> [WHAT IS REQUIRED] Under this line are the records; write out word for word the part that begins at the line containing "Chính sách bảo hành (56, 2368)" and ends at the line containing "登録商標 (484, 2517)", and no more.
═════ THE DATA
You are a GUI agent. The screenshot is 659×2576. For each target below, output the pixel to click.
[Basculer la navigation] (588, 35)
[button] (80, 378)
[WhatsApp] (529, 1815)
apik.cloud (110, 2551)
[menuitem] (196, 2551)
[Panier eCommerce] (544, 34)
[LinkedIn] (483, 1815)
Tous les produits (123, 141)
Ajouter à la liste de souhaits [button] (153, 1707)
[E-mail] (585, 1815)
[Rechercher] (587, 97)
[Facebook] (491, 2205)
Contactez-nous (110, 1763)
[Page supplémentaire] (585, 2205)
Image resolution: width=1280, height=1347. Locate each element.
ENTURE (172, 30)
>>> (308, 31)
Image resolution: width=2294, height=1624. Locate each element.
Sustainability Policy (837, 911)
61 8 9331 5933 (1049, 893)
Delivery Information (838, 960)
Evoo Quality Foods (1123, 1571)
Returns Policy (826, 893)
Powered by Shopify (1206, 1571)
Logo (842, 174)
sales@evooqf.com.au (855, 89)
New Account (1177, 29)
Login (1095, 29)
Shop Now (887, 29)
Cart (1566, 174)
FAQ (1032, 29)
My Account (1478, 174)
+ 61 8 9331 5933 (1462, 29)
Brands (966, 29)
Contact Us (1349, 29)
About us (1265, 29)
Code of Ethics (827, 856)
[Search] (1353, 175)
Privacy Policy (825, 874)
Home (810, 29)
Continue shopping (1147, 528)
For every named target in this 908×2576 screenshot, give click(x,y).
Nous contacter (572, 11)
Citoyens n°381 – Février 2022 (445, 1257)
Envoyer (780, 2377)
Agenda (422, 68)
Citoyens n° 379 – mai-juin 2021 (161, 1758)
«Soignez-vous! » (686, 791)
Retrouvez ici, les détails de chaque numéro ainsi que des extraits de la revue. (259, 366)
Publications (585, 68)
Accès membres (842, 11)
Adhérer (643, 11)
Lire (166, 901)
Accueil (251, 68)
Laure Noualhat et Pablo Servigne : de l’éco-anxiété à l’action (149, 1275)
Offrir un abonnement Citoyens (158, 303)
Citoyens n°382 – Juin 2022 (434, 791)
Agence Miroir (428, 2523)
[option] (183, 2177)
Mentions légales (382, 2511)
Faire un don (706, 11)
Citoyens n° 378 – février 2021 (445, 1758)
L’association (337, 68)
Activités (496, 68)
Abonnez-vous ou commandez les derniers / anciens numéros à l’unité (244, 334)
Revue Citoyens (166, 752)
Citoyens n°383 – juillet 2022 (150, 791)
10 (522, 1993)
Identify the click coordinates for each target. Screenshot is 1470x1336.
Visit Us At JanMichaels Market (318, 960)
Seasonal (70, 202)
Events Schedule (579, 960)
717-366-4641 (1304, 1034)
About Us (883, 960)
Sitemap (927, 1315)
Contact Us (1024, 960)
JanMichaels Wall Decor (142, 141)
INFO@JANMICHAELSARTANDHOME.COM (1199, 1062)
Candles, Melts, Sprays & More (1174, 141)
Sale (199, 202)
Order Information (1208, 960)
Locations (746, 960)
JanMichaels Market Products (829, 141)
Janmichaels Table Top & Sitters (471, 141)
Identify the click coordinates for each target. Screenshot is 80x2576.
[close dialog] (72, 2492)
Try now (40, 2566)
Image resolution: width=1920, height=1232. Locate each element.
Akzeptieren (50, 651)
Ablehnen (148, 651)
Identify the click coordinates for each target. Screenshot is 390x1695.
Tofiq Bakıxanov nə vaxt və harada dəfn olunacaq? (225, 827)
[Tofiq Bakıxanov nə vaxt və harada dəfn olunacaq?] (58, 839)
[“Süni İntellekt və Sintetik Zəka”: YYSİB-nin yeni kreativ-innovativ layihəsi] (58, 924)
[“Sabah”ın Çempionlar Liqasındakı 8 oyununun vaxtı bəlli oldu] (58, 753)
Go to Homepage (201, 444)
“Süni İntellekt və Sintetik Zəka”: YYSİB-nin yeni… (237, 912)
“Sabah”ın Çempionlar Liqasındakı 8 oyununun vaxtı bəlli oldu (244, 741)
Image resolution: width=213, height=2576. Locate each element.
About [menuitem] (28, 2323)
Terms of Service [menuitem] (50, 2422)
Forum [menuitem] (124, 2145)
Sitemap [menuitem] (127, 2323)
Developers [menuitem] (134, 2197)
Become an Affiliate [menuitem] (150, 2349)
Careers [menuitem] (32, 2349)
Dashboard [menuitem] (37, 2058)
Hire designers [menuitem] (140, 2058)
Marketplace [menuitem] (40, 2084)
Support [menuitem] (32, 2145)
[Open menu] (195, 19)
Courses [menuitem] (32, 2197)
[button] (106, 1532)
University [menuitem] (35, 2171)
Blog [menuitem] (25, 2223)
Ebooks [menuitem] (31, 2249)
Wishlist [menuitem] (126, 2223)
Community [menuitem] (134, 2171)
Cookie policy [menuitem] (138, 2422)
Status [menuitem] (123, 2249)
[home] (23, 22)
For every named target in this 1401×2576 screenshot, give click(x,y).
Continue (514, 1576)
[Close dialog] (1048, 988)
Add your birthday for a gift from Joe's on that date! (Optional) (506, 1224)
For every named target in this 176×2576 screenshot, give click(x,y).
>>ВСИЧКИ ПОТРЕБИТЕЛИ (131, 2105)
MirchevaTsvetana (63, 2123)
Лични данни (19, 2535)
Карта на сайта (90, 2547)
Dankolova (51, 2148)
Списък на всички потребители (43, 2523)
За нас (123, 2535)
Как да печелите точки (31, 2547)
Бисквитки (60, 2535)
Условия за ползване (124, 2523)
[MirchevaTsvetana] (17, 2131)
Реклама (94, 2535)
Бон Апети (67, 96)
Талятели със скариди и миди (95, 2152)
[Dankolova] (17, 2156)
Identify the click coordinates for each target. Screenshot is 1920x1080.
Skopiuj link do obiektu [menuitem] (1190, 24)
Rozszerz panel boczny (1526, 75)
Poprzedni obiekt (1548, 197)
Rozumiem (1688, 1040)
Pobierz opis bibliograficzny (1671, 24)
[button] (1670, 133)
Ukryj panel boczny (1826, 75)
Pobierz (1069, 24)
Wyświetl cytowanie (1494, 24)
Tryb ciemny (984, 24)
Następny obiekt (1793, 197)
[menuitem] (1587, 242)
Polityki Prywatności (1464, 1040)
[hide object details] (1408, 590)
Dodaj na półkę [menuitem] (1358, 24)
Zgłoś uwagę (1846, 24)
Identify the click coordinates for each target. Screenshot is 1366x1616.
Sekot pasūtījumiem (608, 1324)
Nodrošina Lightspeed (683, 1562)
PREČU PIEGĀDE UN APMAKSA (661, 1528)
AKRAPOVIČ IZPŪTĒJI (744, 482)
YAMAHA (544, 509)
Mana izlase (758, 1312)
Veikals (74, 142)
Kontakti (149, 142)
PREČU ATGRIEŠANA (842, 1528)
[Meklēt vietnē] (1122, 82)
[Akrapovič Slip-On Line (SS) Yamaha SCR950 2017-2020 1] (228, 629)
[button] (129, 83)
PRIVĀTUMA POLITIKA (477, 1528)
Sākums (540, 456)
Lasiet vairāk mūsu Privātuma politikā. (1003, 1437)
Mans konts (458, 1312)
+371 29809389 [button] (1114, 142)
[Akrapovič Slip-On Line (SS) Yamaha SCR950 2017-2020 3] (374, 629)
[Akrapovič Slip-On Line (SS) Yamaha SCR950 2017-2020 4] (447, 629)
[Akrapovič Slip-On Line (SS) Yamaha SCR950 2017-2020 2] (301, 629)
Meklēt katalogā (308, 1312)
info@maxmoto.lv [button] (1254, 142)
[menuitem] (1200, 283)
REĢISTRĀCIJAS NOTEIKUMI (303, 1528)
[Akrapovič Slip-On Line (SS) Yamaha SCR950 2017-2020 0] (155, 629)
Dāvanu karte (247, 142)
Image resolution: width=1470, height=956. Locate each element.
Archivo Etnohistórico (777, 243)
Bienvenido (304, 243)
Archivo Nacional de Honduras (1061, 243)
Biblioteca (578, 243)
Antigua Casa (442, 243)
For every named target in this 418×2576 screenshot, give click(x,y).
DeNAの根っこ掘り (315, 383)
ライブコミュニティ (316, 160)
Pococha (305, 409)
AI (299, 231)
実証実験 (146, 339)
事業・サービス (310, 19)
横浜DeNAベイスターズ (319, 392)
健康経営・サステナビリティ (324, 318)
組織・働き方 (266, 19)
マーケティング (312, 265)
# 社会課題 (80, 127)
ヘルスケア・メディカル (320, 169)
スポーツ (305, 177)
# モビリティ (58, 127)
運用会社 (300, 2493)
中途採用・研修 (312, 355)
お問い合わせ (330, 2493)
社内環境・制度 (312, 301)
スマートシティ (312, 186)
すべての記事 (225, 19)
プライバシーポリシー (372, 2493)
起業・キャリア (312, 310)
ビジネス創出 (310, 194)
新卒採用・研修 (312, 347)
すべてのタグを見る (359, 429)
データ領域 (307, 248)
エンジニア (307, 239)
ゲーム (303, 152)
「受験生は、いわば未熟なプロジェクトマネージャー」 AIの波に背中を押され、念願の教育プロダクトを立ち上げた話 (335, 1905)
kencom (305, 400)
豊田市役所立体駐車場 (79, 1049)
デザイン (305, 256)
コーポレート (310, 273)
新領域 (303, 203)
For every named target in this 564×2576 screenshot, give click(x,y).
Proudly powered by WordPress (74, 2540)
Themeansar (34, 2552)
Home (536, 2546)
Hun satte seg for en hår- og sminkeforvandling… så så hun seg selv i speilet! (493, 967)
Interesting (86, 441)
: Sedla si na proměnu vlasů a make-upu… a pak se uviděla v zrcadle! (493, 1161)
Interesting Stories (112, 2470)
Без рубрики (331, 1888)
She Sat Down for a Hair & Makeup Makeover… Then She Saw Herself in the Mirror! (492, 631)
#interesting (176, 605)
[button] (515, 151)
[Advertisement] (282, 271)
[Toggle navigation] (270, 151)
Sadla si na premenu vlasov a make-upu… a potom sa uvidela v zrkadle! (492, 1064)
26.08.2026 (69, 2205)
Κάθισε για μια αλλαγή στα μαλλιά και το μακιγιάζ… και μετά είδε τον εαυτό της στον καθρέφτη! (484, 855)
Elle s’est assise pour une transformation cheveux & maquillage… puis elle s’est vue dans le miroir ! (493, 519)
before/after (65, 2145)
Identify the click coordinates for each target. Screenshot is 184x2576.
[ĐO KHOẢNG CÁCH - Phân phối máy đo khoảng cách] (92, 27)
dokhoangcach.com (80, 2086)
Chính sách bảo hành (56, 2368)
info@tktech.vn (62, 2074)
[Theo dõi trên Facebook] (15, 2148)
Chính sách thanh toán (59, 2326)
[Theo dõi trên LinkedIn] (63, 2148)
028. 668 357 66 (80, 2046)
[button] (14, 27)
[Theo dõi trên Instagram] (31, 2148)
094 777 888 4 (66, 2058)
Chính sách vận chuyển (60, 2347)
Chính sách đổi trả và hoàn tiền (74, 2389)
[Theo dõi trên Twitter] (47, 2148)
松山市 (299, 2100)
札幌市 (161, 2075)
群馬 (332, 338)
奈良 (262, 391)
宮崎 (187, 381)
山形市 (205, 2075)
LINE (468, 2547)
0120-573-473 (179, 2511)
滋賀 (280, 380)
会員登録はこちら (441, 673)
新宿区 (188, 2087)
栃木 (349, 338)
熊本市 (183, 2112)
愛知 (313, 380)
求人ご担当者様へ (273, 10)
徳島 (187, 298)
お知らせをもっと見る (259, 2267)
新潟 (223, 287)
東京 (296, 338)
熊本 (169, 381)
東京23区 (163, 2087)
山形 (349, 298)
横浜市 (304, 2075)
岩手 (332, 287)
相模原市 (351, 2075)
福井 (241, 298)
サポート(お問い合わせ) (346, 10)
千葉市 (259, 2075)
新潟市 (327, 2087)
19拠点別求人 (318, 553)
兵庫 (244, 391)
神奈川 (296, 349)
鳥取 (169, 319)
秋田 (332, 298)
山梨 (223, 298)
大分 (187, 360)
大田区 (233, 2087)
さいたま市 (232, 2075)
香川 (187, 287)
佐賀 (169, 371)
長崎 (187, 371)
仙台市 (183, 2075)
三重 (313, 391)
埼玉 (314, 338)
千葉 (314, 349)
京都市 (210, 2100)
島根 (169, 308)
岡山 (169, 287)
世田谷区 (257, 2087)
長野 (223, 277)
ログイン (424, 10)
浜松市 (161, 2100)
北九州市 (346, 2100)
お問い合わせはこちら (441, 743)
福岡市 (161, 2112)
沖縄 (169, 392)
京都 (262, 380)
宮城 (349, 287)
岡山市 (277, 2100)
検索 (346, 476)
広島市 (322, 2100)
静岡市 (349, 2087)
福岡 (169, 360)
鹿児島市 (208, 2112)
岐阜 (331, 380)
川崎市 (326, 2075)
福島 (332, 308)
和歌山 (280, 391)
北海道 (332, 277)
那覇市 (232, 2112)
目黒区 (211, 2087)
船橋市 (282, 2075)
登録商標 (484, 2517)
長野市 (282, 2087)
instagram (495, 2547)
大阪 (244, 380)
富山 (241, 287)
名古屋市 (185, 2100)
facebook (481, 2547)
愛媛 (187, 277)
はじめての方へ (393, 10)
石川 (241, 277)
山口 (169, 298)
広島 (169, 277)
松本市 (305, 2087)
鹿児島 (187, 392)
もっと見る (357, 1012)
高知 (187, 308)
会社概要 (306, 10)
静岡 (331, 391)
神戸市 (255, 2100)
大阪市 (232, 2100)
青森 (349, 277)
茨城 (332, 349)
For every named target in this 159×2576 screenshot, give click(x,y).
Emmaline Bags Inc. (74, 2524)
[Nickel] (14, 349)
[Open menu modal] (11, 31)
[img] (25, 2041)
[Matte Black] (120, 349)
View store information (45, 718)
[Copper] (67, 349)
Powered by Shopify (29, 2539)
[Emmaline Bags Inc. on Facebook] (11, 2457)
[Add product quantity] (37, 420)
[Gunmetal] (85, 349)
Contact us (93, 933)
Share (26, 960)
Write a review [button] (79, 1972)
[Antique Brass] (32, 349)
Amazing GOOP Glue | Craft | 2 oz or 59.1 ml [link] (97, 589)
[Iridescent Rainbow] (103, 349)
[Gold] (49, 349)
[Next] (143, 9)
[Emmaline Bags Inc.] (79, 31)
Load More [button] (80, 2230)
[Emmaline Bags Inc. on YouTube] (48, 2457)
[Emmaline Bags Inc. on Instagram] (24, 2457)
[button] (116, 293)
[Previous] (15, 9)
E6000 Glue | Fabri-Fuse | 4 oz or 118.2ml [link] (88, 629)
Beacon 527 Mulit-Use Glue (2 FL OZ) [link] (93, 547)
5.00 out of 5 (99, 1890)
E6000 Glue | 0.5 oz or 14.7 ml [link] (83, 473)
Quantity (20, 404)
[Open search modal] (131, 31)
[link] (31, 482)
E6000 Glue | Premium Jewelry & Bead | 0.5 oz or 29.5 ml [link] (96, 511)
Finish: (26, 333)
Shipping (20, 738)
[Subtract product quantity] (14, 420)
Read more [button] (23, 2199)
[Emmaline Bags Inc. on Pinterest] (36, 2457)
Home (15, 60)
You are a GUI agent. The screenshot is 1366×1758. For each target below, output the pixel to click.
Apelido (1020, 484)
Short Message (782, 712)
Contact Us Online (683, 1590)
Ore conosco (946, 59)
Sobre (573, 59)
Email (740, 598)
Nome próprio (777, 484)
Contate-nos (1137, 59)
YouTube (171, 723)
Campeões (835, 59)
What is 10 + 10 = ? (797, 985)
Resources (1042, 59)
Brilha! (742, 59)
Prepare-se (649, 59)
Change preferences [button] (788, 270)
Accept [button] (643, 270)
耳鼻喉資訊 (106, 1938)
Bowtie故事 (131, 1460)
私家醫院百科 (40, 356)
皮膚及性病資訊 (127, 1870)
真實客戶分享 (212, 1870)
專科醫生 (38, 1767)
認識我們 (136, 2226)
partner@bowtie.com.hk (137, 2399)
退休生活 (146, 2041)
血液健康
══════════
> [RESULT OF THE EXERCISE]
Chính sách bảo hành (56, 2368)
info@tktech.vn (62, 2074)
[Theo dõi trên Facebook] (15, 2148)
Chính sách thanh toán (59, 2326)
[Theo dõi trên LinkedIn] (63, 2148)
028. 668 357 66 (80, 2046)
[button] (14, 27)
[Theo dõi trên Instagram] (31, 2148)
094 777 888 4 (66, 2058)
Chính sách vận chuyển (60, 2347)
Chính sách đổi trả và hoàn tiền (74, 2389)
[Theo dõi trên Twitter] (47, 2148)
松山市 (299, 2100)
札幌市 (161, 2075)
群馬 (332, 338)
奈良 (262, 391)
宮崎 (187, 381)
山形市 (205, 2075)
LINE (468, 2547)
0120-573-473 (179, 2511)
滋賀 (280, 380)
会員登録はこちら (441, 673)
新宿区 (188, 2087)
栃木 (349, 338)
熊本市 (183, 2112)
愛知 (313, 380)
求人ご担当者様へ (273, 10)
徳島 (187, 298)
お知らせをもっと見る (259, 2267)
新潟 (223, 287)
東京 (296, 338)
熊本 (169, 381)
東京23区 (163, 2087)
山形 (349, 298)
横浜市 (304, 2075)
岩手 (332, 287)
相模原市 (351, 2075)
福井 (241, 298)
サポート(お問い合わせ) (346, 10)
千葉市 (259, 2075)
新潟市 (327, 2087)
19拠点別求人 (318, 553)
兵庫 (244, 391)
神奈川 (296, 349)
鳥取 (169, 319)
秋田 (332, 298)
山梨 (223, 298)
大分 (187, 360)
大田区 (233, 2087)
さいたま市 (232, 2075)
香川 (187, 287)
佐賀 (169, 371)
長崎 (187, 371)
仙台市 (183, 2075)
三重 (313, 391)
埼玉 (314, 338)
千葉 (314, 349)
京都市 (210, 2100)
島根 (169, 308)
岡山 (169, 287)
世田谷区 (257, 2087)
長野 (223, 277)
ログイン (424, 10)
浜松市 (161, 2100)
北九州市 (346, 2100)
お問い合わせはこちら (441, 743)
福岡市 (161, 2112)
沖縄 (169, 392)
京都 (262, 380)
宮城 (349, 287)
岡山市 (277, 2100)
検索 (346, 476)
広島市 (322, 2100)
静岡市 (349, 2087)
福岡 (169, 360)
鹿児島市 (208, 2112)
岐阜 (331, 380)
川崎市 (326, 2075)
福島 (332, 308)
和歌山 (280, 391)
北海道 (332, 277)
那覇市 (232, 2112)
目黒区 (211, 2087)
船橋市 (282, 2075)
登録商標 (484, 2517)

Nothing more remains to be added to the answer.